Après l’avoir cherché vainement, elle fut obligée de rentrer seule chez elle. Elle se jeta dans les bras de sa maman en pleurant.

– Ma petite aux cornes dorées s’est perdue dans la montagne.
– Ton papa va certainement la retrouver lui répondit-elle en la consolant.
Son papa la chercha  en effet pendant des jours et des jours mais chaque soir il rentrait bredouille et chaque soir la fillette pleurait à chaudes larmes.

Cela faisait pratiquement  un mois maintenant que la chèvre avait disparu et Kokeshi commençait à désespérer de la revoir un jour, lorsqu’un soir de pluie :
– Béééé. Béééé.
On entendit bêler derrière la porte. La petite fille se précipita pour ouvrir.
C’était sa petite chèvre aux cornes dorées.
Kokeshi était tellement heureuse de ces retrouvailles qu’elle sautait de joie.
Lorsque l’heure de se coucher arriva, elle implora sa mère :

– Je peux dormir avec ma petite chèvre aux cornes dorées ?
Elle m’a tellement manqué !
– Oui, répondit-elle avec un grand sourire.

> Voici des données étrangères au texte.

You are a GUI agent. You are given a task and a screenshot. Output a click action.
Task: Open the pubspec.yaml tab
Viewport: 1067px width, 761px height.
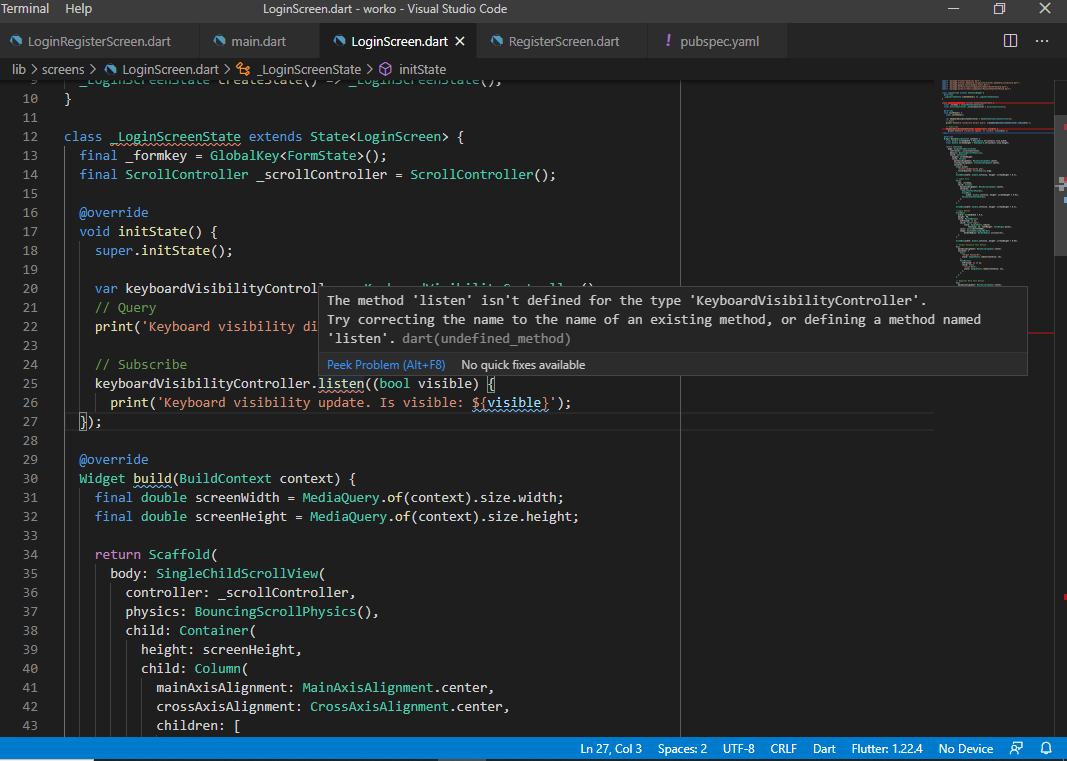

Kokeshi et sa chèvre rentrèrent dans sa chambre.
Entendant parler, elle se retourna, chercha autour d’elle et vit sa chèvre lui poser une question :

– Veux-tu que je te raconte ce que j’ai vécu pendant un mois ?
– Mais … tu parles ? Oui, je veux bien.
– A une condition lui répondit la chèvre, que tu ne le dises à personne.
– D’accord. Raconte-moi s’il te plaît.
– Et bien voilà.
J’étais en train de manger de l’herbe tendre, quand, j’ai voulu rentrer. J’ai réalisé que tu n’étais plus là, du coup comme c’était le soir et qu’il s’était mis à pleuvoir, je me suis dit que je devais me  cacher pour la nuit. J’ai trouvé une grotte, je m’y suis abritée.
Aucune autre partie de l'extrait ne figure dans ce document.